▶ _What the exercise asks_:
In the entries below, find the line containing "Click the 次の条件に一致するドメインを含める label". Copy it and all lines after it, exactly, through the end.

-----

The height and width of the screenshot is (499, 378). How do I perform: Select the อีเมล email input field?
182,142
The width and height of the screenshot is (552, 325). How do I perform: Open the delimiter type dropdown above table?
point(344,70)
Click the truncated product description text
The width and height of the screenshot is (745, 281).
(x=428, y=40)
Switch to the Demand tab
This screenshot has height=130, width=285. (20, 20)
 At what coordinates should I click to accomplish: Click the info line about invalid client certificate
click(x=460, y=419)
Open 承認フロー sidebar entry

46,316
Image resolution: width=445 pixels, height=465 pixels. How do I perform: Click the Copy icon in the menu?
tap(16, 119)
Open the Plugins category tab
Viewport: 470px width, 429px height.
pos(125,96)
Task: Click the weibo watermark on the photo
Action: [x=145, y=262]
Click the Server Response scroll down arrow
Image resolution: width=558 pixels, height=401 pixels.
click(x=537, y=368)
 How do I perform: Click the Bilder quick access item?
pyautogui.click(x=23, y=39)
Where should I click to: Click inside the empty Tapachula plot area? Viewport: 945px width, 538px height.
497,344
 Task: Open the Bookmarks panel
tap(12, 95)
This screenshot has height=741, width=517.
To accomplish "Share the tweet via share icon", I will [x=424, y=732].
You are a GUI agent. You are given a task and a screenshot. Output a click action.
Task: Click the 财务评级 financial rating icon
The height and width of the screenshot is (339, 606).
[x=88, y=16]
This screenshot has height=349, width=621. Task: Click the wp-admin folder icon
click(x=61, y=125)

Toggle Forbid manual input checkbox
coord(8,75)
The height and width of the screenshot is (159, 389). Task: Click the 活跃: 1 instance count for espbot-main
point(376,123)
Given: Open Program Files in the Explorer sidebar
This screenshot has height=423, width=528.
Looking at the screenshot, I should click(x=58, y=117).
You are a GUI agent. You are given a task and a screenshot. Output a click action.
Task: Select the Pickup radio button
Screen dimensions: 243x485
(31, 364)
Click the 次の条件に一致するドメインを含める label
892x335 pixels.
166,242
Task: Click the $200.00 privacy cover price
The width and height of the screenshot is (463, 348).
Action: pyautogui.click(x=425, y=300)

-----

▶ _Task solution_:
Click the 次の条件に一致するドメインを含める label
892x335 pixels.
166,242
Task: Click the $200.00 privacy cover price
The width and height of the screenshot is (463, 348).
Action: pyautogui.click(x=425, y=300)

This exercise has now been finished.